**Excerpted text**.
####################
Dad and children in front of Wright Dunbar Interpretive Center & Aviation Trail Visitor Center (photo by Casey Rearick)
Travel

Follow Dayton’s Aviation Trail

This collection of historic sites and destinations celebrate Ohio’s ties to flight and the people who got us off the ground. 

A vintage register, stocked store shelves and an authentic check written by Wilbur Wright illuminate the era in which Dayton’s most famous siblings lived. Upstairs, interpretive displays offer further insight into the Wright brothers, as well as their friend Paul Laurence Dunbar, who went on to become the first internationally acclaimed Black poet. 

The Wright-Dunbar Interpretive Center & Aviation Trail Visitor Center is a natural first stop when exploring the city’s deep ties to flight. The center covers the Wrights’ in-home printing business and connection to Dunbar, as well as Dayton’s ties to the invention of the first free-fall parachute. Head next door to explore the Wright Cycle Co., a bicycle shop built to re-create the space where the Wright brothers worked and gathered inspiration for their flying machines.

“There’s a replica of one of the original Wright gliders sitting in the lobby,” says Aviation Trail president Steve Brown, who notes that the Aviation Trail was formed to promote Dayton’s aviation heritage, which began with Wilbur and Orville Wright’s invention of the airplane in 1903.
####################
**Problems to work on**.
a) In the Aviation Trail article, who was Paul Laurence Dunbar?
b) Reproduce the part of the Aviation Trail article that opens with the words containing "The Wright-Dunbar Interpretive" and closes with "their flying machines.".
The lines that follow have no connection to the Aviation Trail article.

**Dataset content**.
####################
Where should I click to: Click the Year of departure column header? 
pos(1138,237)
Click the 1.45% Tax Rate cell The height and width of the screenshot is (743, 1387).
####################
**Results of the tasks**.
a) He was a friend of the Wright brothers who went on to become the first internationally acclaimed Black poet.

b)
The Wright-Dunbar Interpretive Center & Aviation Trail Visitor Center is a natural first stop when exploring the city’s deep ties to flight. The center covers the Wrights’ in-home printing business and connection to Dunbar, as well as Dayton’s ties to the invention of the first free-fall parachute. Head next door to explore the Wright Cycle Co., a bicycle shop built to re-create the space where the Wright brothers worked and gathered inspiration for their flying machines.